*Task instructions*
Change "top-right" to "bottom-right" in the stretch from the line containing "Click the 60S" through the end of the material, then write out those lines again with everything else left as is.

[Target position records]

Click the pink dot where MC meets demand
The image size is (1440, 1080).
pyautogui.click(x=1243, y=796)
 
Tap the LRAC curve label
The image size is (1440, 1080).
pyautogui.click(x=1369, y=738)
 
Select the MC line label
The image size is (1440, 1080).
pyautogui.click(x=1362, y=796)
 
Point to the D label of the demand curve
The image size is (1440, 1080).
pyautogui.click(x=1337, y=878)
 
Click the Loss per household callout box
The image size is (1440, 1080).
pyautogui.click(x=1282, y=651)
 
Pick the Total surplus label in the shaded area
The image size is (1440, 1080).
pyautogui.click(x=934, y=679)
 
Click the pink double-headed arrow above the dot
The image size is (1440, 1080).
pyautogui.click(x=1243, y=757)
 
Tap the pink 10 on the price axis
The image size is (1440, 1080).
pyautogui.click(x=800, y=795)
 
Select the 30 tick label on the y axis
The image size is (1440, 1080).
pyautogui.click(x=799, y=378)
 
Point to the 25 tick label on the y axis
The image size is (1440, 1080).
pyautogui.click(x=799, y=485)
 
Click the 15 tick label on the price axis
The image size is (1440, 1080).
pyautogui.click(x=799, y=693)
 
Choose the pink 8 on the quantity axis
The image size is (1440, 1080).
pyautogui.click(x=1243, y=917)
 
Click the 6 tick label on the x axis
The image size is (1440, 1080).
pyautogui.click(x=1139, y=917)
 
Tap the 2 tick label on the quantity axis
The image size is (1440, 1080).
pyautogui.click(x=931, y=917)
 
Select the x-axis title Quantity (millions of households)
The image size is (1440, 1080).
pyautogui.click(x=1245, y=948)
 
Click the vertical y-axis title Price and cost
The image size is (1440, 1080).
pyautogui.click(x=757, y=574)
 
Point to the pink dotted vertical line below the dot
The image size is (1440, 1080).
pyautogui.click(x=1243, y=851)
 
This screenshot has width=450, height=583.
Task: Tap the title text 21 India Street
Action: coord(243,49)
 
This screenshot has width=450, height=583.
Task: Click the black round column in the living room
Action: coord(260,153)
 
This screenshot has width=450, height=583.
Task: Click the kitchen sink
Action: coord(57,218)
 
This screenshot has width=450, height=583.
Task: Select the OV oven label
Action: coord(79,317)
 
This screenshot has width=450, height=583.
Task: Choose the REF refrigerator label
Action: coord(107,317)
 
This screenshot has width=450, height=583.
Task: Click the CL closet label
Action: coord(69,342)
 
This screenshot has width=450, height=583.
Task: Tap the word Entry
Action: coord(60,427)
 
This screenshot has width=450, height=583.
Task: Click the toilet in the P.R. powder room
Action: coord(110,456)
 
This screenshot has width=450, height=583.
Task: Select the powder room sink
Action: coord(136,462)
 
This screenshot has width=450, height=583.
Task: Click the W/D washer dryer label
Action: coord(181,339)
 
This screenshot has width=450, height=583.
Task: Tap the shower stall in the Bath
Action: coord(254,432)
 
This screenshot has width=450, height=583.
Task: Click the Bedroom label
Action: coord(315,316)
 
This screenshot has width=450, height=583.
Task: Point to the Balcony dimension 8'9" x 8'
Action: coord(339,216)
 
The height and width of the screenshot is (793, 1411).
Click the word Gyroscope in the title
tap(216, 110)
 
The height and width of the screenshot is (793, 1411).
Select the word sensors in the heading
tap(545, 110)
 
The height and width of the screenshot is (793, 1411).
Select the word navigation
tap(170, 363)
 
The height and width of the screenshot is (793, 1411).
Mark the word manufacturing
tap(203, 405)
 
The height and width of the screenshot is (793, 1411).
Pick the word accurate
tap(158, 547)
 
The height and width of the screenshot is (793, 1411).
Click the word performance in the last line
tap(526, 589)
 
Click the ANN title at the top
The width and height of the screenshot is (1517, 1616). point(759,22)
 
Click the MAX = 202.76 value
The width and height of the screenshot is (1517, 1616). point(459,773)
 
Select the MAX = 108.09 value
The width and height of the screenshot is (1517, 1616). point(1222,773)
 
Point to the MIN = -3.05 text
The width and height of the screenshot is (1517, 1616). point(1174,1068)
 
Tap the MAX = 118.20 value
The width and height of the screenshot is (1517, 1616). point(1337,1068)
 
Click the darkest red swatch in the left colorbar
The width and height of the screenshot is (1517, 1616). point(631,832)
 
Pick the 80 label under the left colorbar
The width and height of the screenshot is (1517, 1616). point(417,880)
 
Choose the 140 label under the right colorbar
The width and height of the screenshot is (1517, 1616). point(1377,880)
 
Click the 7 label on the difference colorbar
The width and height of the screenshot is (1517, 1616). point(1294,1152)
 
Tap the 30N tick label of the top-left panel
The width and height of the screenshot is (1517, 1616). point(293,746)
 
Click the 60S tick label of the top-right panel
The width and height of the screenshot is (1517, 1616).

*Exercise output*
Click the 60S tick label of the bottom-right panel
The width and height of the screenshot is (1517, 1616).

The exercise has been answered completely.